Required work: Please report each line in the material below that contains the string "height", matching case exactly.

Exercise materials:

------------------------------------------------

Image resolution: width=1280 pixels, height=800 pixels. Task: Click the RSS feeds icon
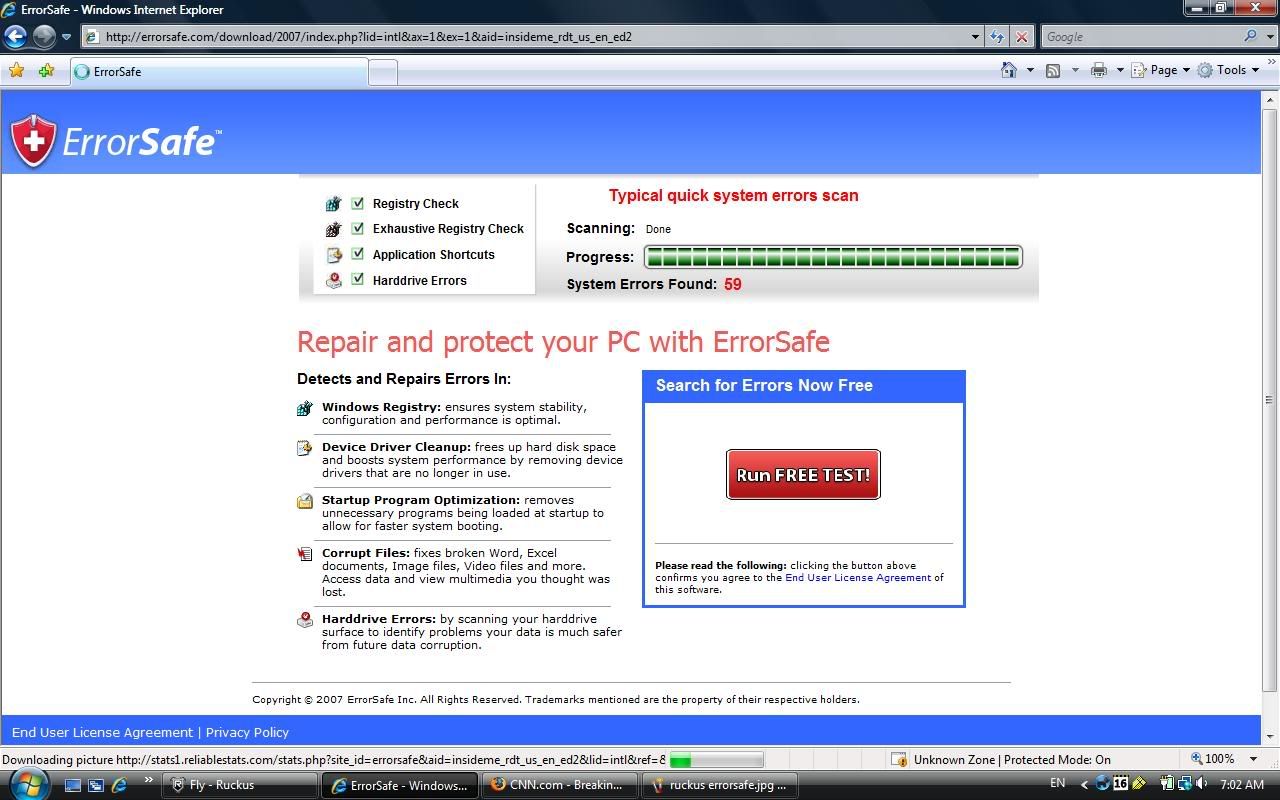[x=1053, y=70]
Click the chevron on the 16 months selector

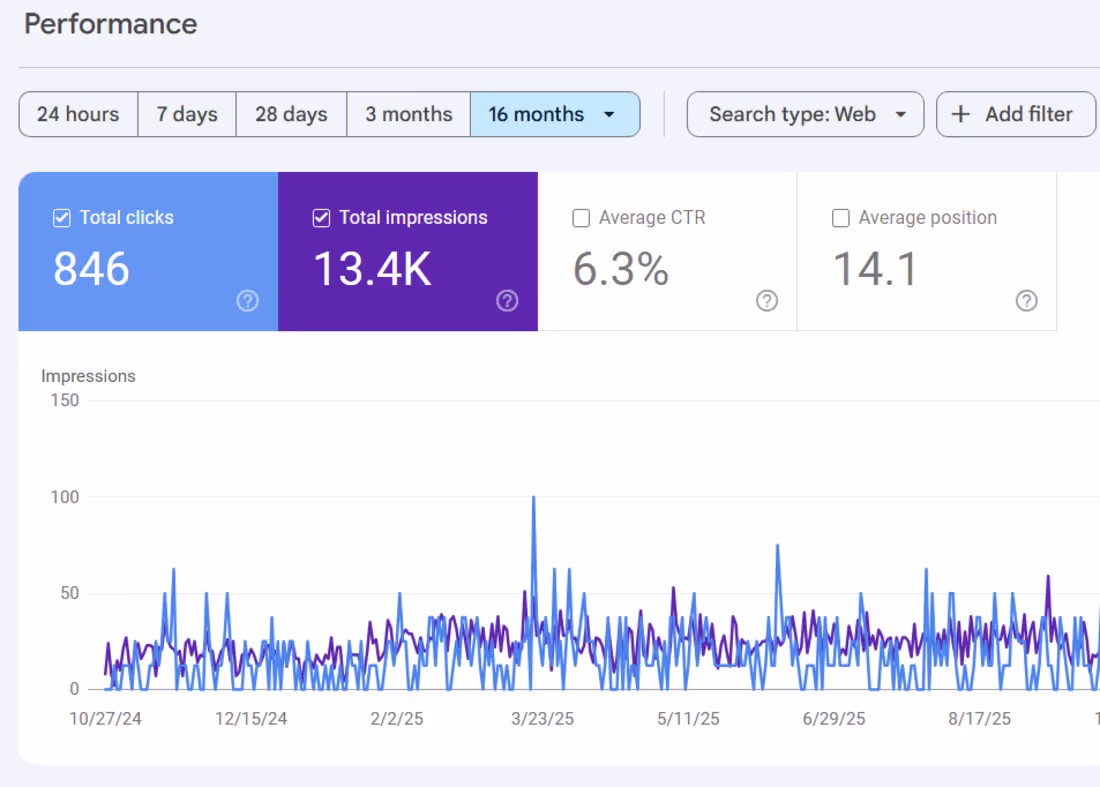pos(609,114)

------------------------------------------------

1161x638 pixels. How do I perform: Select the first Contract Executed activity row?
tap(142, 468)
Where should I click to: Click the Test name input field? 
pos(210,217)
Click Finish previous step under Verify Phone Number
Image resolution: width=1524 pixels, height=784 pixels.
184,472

------------------------------------------------

Correct answer:
Image resolution: width=1280 pixels, height=800 pixels. Task: Click the RSS feeds icon
Image resolution: width=1524 pixels, height=784 pixels.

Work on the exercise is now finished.